PROMPT: Which lines make up the answer? Those from the line with "Financing (40, 2320)" through the end of the data; reproduce them exactly.

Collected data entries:

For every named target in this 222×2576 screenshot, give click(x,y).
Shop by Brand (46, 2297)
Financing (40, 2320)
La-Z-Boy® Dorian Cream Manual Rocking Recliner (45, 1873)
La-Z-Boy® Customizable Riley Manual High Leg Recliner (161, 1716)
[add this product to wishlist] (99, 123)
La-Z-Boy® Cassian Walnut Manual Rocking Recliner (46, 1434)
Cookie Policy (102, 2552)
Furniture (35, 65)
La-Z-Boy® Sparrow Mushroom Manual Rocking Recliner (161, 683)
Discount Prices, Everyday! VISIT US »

RESULT OF THIS TASK:
Financing (40, 2320)
La-Z-Boy® Dorian Cream Manual Rocking Recliner (45, 1873)
La-Z-Boy® Customizable Riley Manual High Leg Recliner (161, 1716)
[add this product to wishlist] (99, 123)
La-Z-Boy® Cassian Walnut Manual Rocking Recliner (46, 1434)
Cookie Policy (102, 2552)
Furniture (35, 65)
La-Z-Boy® Sparrow Mushroom Manual Rocking Recliner (161, 683)
Discount Prices, Everyday! VISIT US »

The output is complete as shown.